Every No. 1 Single of the Seventies: Mel Tillis, “I Ain’t Never”

“I Ain’t Never”

Mel Tillis

Written by Webb Pierce and Mel Tillis

Billboard

#1 (2 weeks)

September 30 – October 7, 1972

Mel Tillis is part of a tradition in country music history that is now just about extinct: the singer-songwriter-comedian.

Call it a relic of the package road show and syndicated television variety show days, but there used to be a big place in the country market for someone who could not only sing and write, but could give an entertaining comedic performance in the barn house tradition.

Mel Tillis was an outstanding songwriter of deep sophistication, penning classics like “Ruby, Don’t Take Your Love to Town” and “Detroit City.” He was also a merely competent singer who elevated his live shows with brilliant comedic timing and a real sense of showmanship.

“I Ain’t Never” is the best example of all of Mel’s talents coming together for a classic country record. Because he wrote this with Webb Pierce, this is more than just a cover of an older hit.
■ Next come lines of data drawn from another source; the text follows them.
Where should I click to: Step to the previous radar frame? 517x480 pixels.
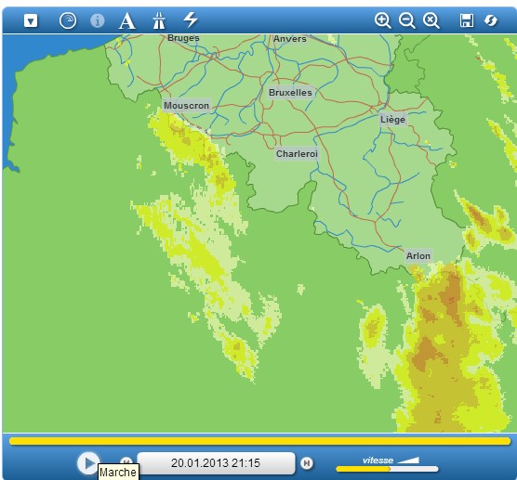click(126, 461)
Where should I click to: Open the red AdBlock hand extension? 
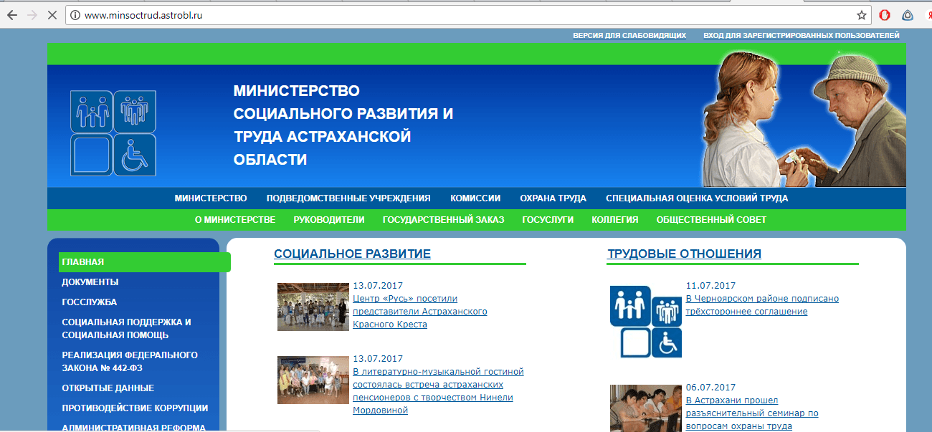885,15
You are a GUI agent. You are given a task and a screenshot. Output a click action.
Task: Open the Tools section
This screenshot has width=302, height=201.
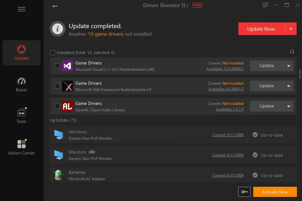point(22,116)
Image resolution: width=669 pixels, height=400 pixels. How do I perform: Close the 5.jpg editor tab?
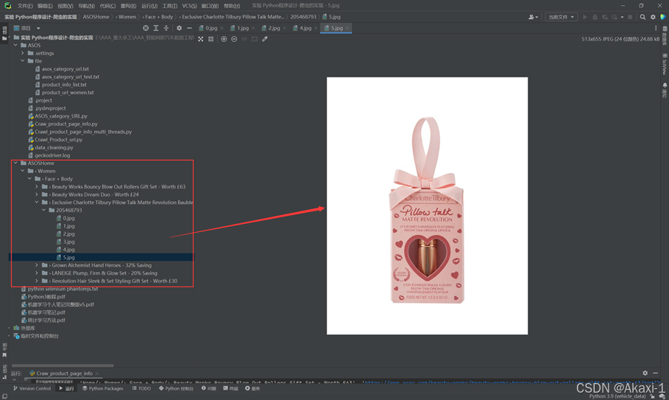(347, 28)
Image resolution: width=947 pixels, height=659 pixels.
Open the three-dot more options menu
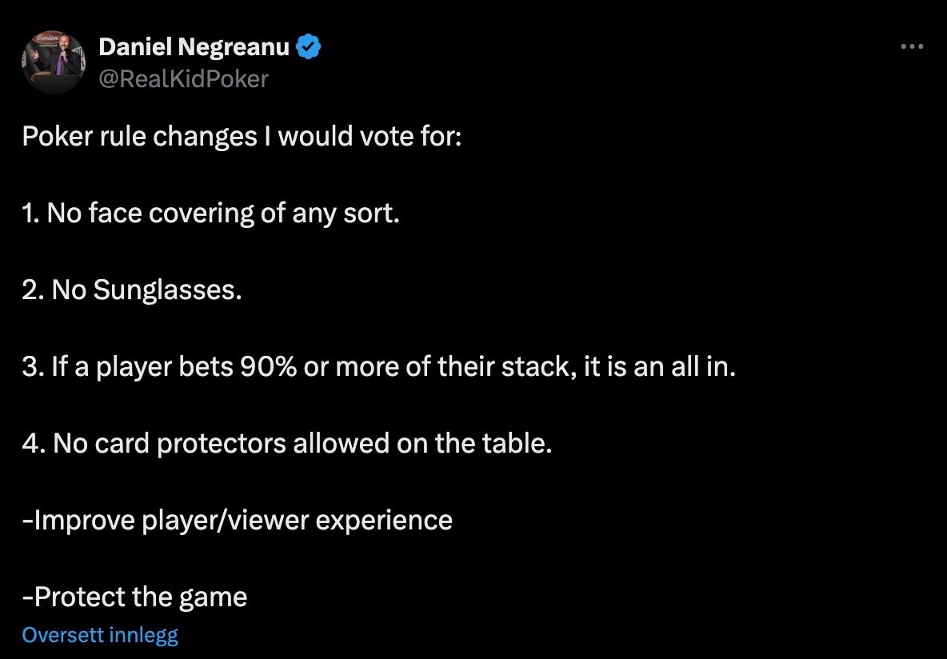(x=911, y=46)
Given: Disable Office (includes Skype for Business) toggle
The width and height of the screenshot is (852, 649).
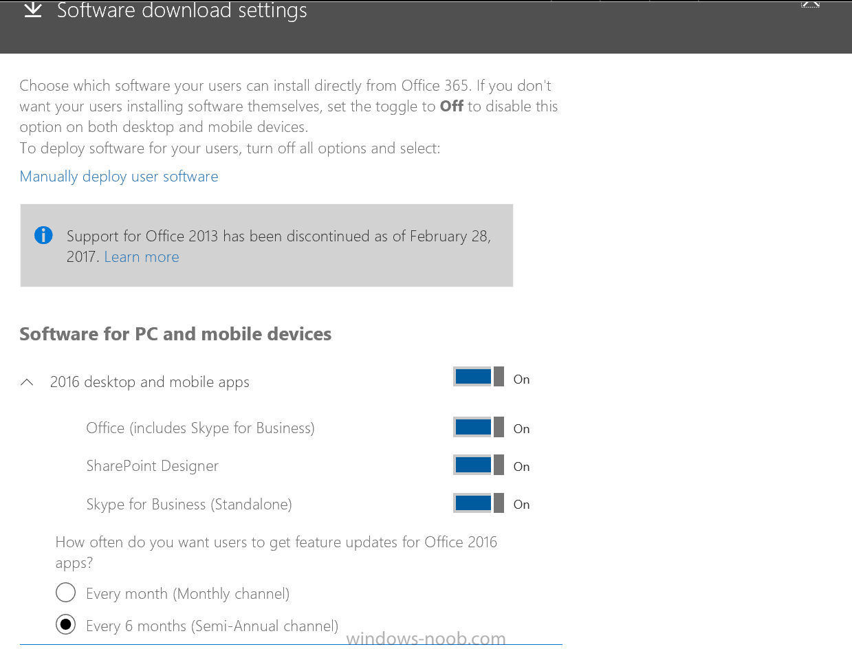Looking at the screenshot, I should point(479,427).

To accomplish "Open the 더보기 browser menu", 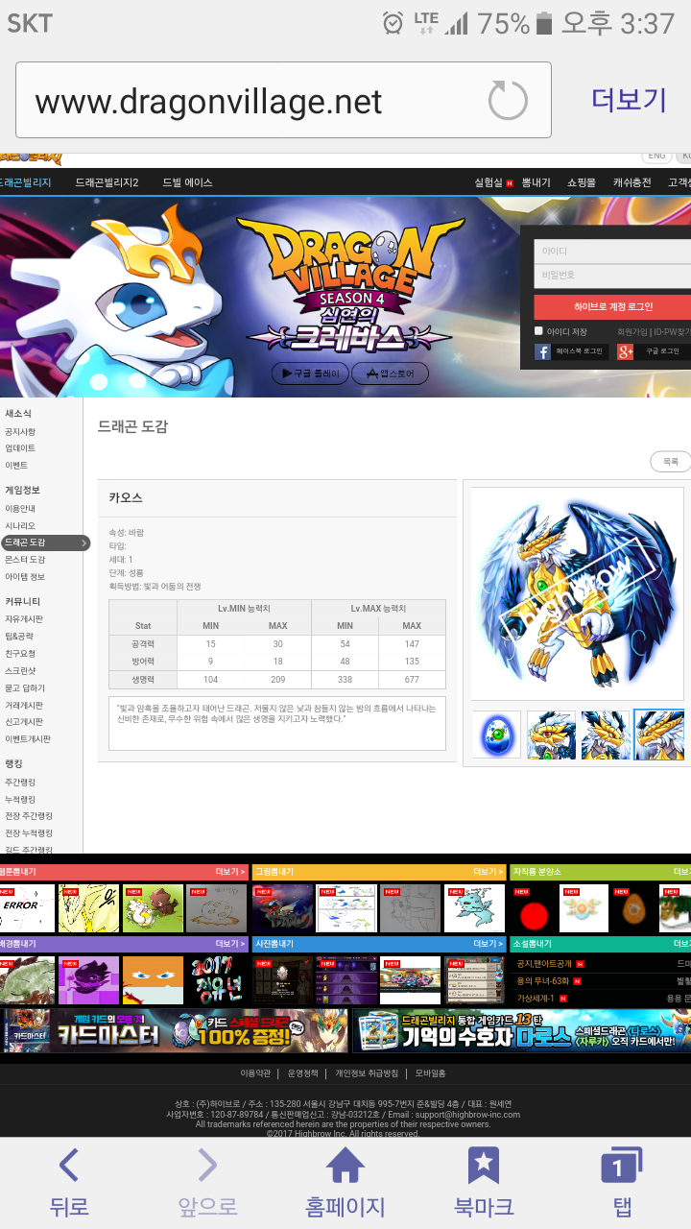I will [x=628, y=100].
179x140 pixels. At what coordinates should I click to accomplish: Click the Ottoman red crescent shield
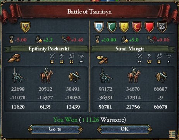(137, 27)
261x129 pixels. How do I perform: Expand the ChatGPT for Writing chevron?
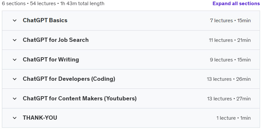15,60
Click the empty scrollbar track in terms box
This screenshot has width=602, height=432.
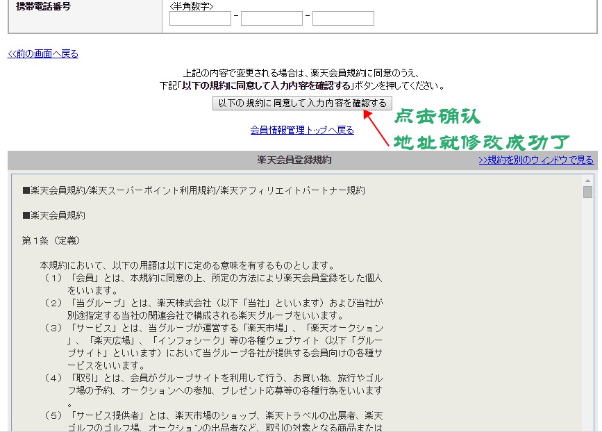point(587,313)
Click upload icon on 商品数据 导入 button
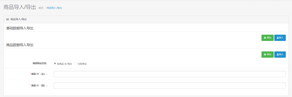 tap(278, 54)
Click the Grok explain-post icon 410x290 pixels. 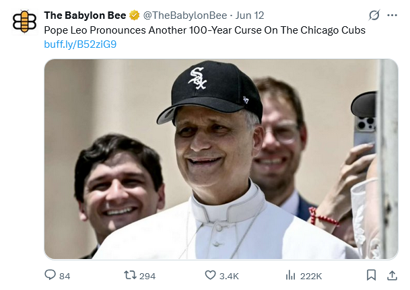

Tillis has perfect comedic timing here, and it gives the record the electricity of his legendary live shows, which are worth the time of a YouTube deep dive.

Longtime readers won’t be surprised by my assertion that for all of Mel’s incredible talents and historic impact, I feel his greatest contribution to country music was Pam Tillis.

But I share that to make my point all the more clear. “I Ain’t Never” by Mel Tillis is better than the Pam Tillis recording from It’s all Relative: Tillis Sings Tillis, and that’s the only song that they’ve both recorded where I would make that assertion.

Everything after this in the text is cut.